M. Christian Ménard s’est enquis de l’analyse de la Grèce à propos de la situation actuelle au Kosovo, du processus d’indépendance et des chances de stabilité dans cette région.

M. Miltiadis Varvitsiotis a contesté l’idée, véhiculée dans la presse, selon laquelle il serait urgent de prendre une décision. Il convient au contraire préalablement de définir deux axes : le consensus le plus large possible doit être dégagé et aucune des deux parties ne doit pouvoir conclure qu’elle a tout perdu et que l’autre a tout gagné. Il serait néfaste pour la suite des événements que la partie albanaise considère qu’elle est gagnante sur toute la ligne et que la partie serbe estime qu’elle a tout perdu.

La Serbie s’efforce d’accomplir quelques pas vers l’Europe ; les résultats des dernières élections en témoignent.

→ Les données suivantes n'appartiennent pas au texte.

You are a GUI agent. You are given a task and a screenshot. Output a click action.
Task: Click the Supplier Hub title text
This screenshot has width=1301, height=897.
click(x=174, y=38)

Dès lors, pourquoi la sanctionner en prenant une décision unilatérale d’indépendance totale du Kosovo ? Davantage de travail, de discussions et de négociations sont nécessaires pour arriver à une certaine dose d’indépendance, sûrement à une autonomie du Kosovo.

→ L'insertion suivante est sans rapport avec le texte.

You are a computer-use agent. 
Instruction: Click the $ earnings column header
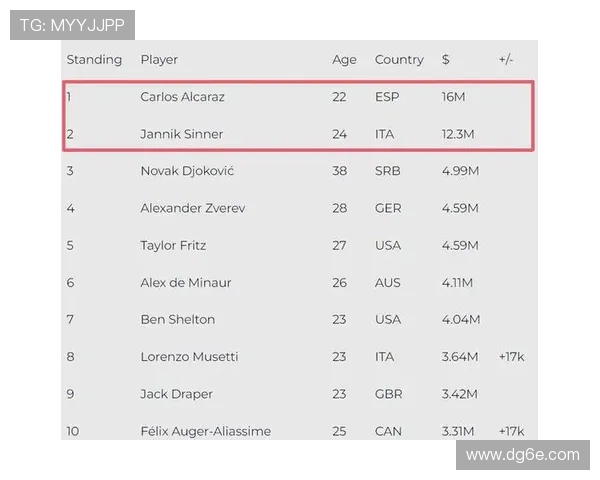tap(445, 60)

M. Simeon Kedikoglou a ajouté que la viabilité du futur Kosovo libre doit être évaluée, par exemple, du point de vue de l’énergie, car cet État dépend de ses voisins et de l’Union européenne.

Les relations entre pays autrefois ennemis ont pu être normalisées au cours des dernières années. Pour ne pas retourner en arrière, les prochaines décisions doivent être bien réfléchies. L’intégration des Balkans – cette « poudrière de l’Europe » – doit être accomplie à petits pas, en prenant garde de ne pas provoquer un effet de dominos. L’ancienne République yougoslave de Macédoine (ARYM), par exemple, comporte une minorité albanaise. C’est pourquoi la Grèce, qui connaît parfaitement cette région, invite à beaucoup de prudence.